Forest ecologist Dominick DellaSala of Wild-Heritage in Oregon has been eager to produce high-quality, verifiable maps of remaining intact, mature and old-growth forests across the continental United States. He and I have been discussing the potential for such mapping to help create what he and colleague Bev Law of Oregon State call a Strategic Carbon Reserve, akin the the Strategic Petroleum Reserve that presidents call upon when gas prices spike or OPEC suppliers manipulate global oil supplies.
The carbon reserve would act as a protected carbon sink in the US that would remain intact, biodiverse and capable of continuing — and even expanding over time — its capacity to sequester greenhouse gases to help slow the rate of global warming.

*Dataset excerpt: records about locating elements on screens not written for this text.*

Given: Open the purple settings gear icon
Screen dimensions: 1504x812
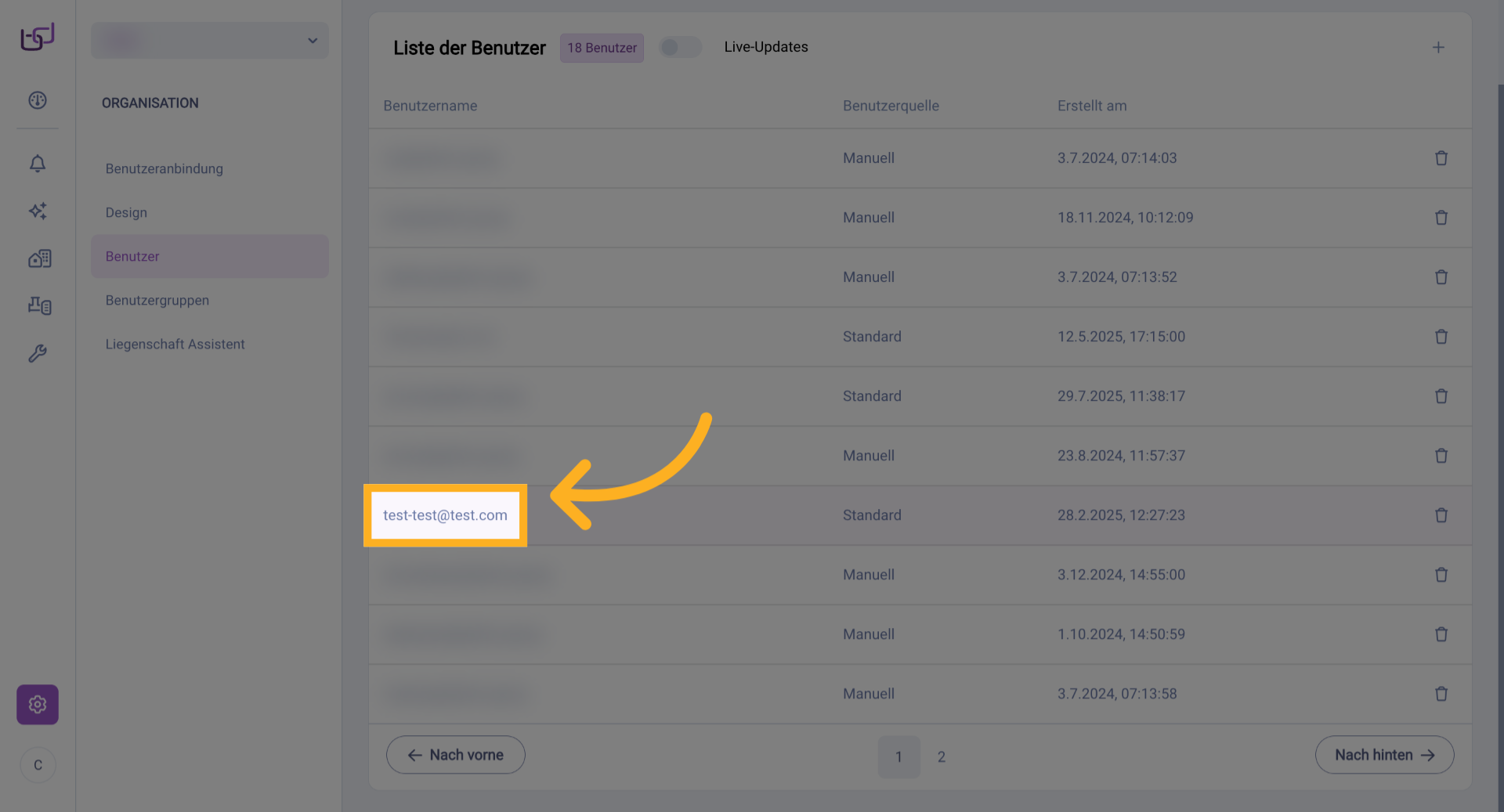Looking at the screenshot, I should [x=38, y=705].
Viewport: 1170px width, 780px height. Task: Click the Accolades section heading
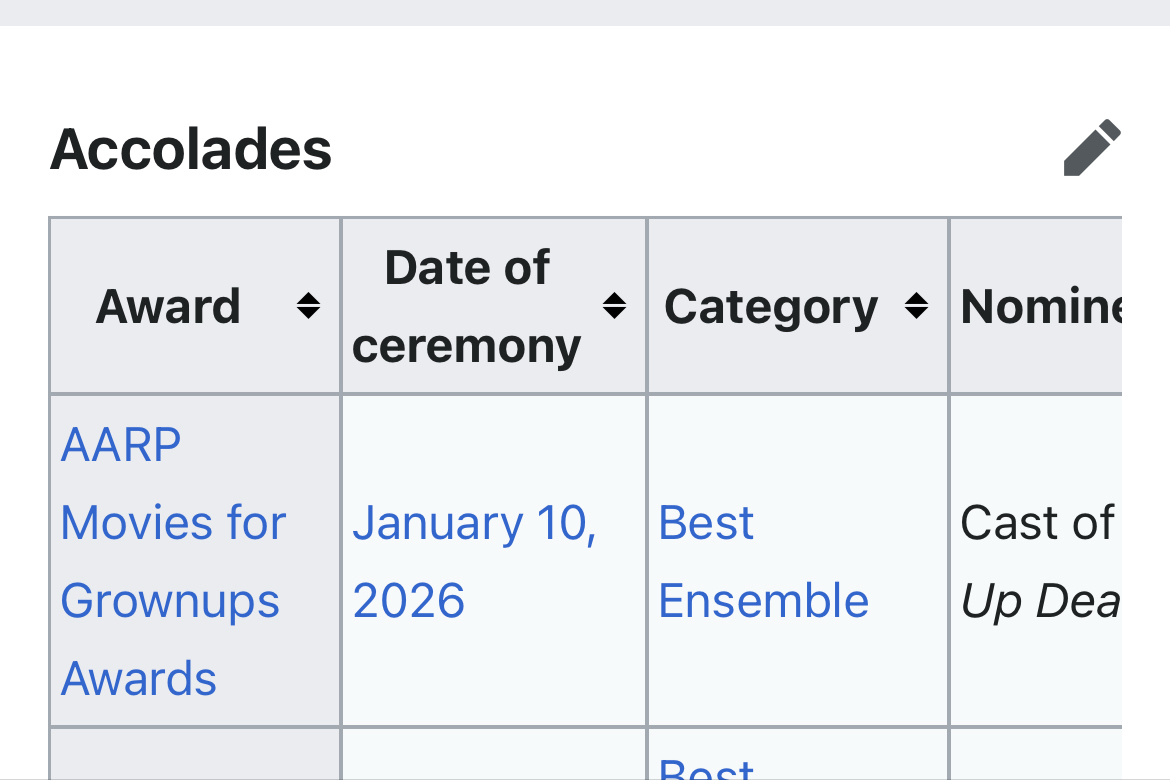pyautogui.click(x=191, y=150)
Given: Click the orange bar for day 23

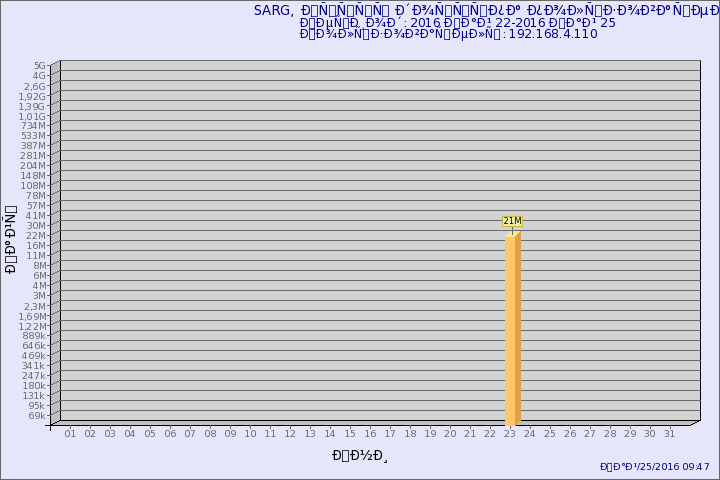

This story here describes the outcome of a new study (October 2022) in which DellaSala teamed with a group of forest ecologists to produce the first ever coast-to-coast mapping of such valuable, vulnerable forests.
President Biden in April 2022 requested similar mapping from his departments of Interior and Agriculture for the purpose to protecting more forests on federal land to help him meet his Paris Agreement GHG-reduction goals by 2030. DellaSala’s study will serve as a baseline comparison in April 2023 when the federal maps are due to make sure timber interests and forestry corporations don’t pressure the U.S. agencies to produce maps more favorable to logging than conservation.
An expanse of legally clearcut forest in northwest Washington state. While national park forests are fully protected, just 24% of U.S. Forest Service and Bureau of Land Management forests are fully protected, with the rest at various levels of risk. I took this photo just outside fully protected Olympic National Park in July 2022.